Eine Forderung der Menschenrechtler ist daher das „Verschwindenlassen“ als Straftatbestand weltweit verbindlich einzuführen. Bisher hat nicht ein afrikanischer Staat dieses Verbrechen in sein Strafgesetzbuch aufgenommen, schildert Abdelslem Omar Lahcen, vom Netzwerk „Families of disappeared Africans“ in Westsahara. Andere Länder, die inzwischen demokratisch regiert werden, wie Chile oder Argentinien, sind zwar sehr wohl in der Lage, die Verantwortlichen für diese Taten zur Rechenschaft zu ziehen, machen dies aber aus politischen Erwägungen nicht, verhängen gar regelmäßig Amnestien gegenüber bereits Verurteilten des Verschwindenlassens. Zwar existieren mit der Interamerikanischen Konvention gegen das Verschwindenlassen und auch mit dem Statut des Internationalen Strafgerichtshofs rechtliche Grundlagen für eine Strafverfolgung. Wie der spanische Strafbefehl gegen den ehemaligen chilenischen Diktator Pinochet zeigte, sind sie bisher juristisch aber kaum durchsetzbar gewesen.

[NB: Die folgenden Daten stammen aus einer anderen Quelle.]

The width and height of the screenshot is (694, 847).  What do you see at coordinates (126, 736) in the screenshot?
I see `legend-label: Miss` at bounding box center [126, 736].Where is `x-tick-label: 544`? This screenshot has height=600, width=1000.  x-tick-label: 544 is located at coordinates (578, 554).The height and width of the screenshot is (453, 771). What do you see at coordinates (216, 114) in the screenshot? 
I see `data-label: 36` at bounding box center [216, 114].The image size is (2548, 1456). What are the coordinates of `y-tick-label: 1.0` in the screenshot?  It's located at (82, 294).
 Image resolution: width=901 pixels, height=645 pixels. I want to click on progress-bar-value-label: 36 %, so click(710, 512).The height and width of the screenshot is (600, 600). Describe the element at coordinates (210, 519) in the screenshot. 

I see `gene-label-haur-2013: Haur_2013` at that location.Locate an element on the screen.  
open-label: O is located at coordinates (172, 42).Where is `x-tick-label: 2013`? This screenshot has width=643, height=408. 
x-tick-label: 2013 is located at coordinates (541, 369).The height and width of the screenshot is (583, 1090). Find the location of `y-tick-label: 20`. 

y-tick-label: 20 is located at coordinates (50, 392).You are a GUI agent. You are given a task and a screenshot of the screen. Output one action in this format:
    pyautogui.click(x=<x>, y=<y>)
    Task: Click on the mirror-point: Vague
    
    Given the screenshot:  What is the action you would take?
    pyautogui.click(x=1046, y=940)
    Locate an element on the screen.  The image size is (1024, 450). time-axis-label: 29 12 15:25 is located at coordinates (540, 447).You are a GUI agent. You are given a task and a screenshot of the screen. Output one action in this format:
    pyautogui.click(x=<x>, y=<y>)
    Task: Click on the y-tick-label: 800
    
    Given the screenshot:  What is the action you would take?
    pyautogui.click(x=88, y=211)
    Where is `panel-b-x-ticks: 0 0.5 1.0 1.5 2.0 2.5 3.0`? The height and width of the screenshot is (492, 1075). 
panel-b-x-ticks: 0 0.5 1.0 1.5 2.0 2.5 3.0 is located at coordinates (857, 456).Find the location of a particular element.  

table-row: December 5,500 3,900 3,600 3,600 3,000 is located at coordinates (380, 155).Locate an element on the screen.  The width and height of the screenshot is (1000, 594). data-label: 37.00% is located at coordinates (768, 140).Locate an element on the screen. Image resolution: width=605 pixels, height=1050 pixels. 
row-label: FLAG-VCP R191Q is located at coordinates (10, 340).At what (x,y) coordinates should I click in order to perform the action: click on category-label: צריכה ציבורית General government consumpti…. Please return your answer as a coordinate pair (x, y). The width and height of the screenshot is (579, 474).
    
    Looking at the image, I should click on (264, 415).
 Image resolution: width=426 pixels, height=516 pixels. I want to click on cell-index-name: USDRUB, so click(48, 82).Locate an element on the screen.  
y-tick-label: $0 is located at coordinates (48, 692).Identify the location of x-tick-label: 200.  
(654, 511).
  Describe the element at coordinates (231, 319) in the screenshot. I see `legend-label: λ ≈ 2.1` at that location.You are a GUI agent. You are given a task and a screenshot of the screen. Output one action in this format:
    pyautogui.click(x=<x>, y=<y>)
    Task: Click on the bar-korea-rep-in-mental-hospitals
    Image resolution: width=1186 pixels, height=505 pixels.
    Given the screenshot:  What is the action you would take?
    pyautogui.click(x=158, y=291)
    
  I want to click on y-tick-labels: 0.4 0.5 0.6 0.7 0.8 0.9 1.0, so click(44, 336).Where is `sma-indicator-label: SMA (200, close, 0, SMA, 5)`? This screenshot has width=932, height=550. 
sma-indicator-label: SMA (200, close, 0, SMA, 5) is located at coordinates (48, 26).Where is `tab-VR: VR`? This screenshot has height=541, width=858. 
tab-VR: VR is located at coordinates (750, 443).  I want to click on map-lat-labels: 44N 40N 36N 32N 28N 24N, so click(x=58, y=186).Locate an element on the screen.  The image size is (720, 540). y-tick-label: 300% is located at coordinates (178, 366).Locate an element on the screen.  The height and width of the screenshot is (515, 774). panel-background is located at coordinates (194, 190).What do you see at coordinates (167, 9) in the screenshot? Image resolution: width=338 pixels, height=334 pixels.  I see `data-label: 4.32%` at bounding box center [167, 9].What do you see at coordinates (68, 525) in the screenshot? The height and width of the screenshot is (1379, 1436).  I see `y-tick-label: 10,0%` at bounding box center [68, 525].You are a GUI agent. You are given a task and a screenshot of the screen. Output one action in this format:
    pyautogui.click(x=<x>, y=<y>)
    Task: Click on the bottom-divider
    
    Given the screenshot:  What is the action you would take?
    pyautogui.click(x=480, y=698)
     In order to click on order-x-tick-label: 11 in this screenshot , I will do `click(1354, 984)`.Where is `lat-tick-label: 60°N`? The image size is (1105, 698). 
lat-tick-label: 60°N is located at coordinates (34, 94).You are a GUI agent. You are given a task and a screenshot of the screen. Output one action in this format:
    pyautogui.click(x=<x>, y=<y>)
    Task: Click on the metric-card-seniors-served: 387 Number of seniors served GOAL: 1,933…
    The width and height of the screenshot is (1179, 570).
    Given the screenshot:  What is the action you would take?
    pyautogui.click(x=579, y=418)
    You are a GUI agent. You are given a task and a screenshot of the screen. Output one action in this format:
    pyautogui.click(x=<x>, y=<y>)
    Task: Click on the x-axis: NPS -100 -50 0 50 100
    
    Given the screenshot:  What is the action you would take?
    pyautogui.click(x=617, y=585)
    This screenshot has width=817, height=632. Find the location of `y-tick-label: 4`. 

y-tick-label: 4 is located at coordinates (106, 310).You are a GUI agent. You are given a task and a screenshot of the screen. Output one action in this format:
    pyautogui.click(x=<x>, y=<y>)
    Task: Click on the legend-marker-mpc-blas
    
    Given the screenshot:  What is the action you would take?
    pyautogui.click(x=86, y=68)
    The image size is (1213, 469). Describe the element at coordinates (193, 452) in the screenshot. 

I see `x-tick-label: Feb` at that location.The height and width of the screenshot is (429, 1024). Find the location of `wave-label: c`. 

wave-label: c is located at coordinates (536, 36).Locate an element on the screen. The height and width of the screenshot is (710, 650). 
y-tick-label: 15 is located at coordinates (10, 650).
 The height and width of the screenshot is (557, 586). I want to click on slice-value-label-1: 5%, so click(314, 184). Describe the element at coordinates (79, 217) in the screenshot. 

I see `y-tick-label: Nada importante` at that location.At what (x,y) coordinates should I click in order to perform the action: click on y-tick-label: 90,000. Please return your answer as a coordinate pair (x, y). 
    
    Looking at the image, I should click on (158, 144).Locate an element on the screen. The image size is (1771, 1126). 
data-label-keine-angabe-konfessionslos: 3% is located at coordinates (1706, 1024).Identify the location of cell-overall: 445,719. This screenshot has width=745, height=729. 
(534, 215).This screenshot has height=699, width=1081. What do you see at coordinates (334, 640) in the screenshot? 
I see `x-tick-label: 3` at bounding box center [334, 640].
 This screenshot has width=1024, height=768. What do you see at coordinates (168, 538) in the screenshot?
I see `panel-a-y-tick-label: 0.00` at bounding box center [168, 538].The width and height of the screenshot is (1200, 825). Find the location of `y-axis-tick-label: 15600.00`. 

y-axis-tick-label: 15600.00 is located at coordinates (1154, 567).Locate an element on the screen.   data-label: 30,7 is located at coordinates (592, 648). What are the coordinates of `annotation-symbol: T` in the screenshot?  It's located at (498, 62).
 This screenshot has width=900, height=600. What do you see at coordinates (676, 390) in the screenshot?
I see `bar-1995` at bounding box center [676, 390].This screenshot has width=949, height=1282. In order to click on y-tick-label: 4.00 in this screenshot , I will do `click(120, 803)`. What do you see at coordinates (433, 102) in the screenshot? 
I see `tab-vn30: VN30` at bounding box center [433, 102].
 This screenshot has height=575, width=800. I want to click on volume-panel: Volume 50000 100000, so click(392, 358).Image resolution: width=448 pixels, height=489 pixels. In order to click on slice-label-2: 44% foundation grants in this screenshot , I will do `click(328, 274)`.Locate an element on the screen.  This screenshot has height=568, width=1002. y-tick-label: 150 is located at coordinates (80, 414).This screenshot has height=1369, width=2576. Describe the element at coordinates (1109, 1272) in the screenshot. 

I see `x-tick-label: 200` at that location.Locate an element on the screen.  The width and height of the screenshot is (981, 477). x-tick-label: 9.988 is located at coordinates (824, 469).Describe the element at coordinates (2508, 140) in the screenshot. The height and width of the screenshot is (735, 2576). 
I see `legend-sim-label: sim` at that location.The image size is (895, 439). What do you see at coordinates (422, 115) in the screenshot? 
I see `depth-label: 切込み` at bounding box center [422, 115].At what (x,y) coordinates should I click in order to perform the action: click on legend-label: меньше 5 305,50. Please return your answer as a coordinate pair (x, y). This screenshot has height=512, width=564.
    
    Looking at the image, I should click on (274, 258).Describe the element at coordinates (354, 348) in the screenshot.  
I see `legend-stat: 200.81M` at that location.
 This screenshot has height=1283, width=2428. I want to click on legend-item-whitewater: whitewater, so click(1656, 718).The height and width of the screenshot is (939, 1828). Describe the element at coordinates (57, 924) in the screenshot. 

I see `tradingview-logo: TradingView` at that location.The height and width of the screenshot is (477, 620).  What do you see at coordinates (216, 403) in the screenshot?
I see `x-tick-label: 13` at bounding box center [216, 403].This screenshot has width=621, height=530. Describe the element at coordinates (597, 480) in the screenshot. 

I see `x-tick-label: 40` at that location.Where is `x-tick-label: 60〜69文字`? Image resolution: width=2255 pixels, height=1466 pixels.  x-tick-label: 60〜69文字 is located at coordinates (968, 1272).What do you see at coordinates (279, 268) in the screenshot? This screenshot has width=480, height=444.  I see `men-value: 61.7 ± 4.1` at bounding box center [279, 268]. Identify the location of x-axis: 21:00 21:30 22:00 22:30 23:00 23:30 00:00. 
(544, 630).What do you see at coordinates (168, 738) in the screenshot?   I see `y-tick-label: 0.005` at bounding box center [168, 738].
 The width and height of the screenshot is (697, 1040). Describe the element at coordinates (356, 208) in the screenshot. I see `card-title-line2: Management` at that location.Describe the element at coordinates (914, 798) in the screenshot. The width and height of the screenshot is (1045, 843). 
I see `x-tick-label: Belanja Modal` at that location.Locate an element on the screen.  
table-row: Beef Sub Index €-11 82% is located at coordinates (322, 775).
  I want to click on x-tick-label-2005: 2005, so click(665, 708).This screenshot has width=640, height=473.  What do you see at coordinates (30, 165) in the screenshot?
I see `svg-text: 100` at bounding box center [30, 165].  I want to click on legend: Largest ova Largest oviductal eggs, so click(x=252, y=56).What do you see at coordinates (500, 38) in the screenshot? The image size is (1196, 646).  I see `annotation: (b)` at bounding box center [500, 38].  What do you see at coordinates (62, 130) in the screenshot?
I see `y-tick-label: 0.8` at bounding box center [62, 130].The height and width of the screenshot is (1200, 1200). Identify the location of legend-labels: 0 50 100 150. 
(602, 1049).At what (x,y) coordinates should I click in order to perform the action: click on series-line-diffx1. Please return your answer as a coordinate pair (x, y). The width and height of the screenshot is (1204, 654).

Auch eine vom Berliner Rechtsanwalt Wolfgang Kaleck angestrebte Strafverfolgung gegen führende Militärs in Argentinien, die auch deutsche Staatsbürger verschleppten, nahm das Landgericht Nürnberg zwar auf, stellte die Ermittlungen nach sechs Jahren aber ein.

In einer abschließend verfassten Resolution forderten die Tagungsteilnehmer ein neues Rechtsinstrument, das international verbindlich ist. Darin heißt es, dass systematische Fälle von Verschwindenlassen als Verbrechen gegen die Menschlichkeit strafrechtlich verfolgt werden. Überlebende Opfer und Angehörige sollen ein Recht auf Wahrheit und Entschädigung erhalten. Zudem fordern die Beteiligten, dass im Menschenrechtssystem der UN ein spezielles Organ geschaffen wird, das sofort Auskünfte über den Verbleib der Betroffenen einfordern kann.

Andreas Selmeci vom Diakonischen Werk der Evangelischen Kirche in Deutschland (EKD) wies darauf hin, dass im Entwurf einer entsprechenden UN-Konvention diese Anforderungen bereits formuliert sind. Und tatsächlich laufen derzeit Verhandlungen für ein internationales Abkommen bei der UN in Genf, die aber nur schleppend voran kommen. Nach Einschätzung von Beobachtern wird es der zuständigen UN-Arbeitsgruppe „Für Erzwungenes oder Unfreiwilliges Verschwinden“ (WGEID) daher kaum möglich sein, ihre Arbeit plangemäß bis März kommenden Jahres zu beenden. Behindert werden die Verhandlungen vor allem von den Delegierten aus Russland, China und Äthiopien. Andreas Selmeci kritisierte, dass sich auch die rot-grüne Bundesregierung einer solchen UN-Konvention gegenüber bisher eher zurückhaltend verhalten habe.